YOUR OBJECTIVE: The word "chart" occurs in some lines of the data. Return each such line.

——

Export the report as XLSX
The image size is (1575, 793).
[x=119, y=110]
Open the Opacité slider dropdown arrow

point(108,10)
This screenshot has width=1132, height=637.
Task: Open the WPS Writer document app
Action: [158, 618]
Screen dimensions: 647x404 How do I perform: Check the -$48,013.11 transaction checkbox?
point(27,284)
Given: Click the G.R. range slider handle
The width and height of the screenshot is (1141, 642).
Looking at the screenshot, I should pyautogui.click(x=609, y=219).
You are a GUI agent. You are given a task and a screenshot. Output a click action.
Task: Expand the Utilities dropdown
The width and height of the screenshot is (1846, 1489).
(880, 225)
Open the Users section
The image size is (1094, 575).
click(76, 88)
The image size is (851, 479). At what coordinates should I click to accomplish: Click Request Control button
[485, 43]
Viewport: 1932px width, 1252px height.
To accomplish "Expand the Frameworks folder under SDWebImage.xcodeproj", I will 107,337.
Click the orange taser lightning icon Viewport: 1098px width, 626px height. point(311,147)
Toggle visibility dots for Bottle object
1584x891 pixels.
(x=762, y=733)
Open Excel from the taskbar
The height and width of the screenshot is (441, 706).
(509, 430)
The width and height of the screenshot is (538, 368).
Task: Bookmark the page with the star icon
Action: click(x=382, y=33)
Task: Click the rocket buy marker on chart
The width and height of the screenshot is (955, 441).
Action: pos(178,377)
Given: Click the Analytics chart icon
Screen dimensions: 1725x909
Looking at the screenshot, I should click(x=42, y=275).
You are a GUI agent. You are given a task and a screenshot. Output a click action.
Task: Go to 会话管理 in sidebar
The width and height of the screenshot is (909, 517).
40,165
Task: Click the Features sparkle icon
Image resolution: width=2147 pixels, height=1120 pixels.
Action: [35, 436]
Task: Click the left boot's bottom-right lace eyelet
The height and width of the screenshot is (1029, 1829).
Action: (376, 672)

——

PROBLEM SOLUTION:
Task: Click the rocket buy marker on chart
Given: Click the Analytics chart icon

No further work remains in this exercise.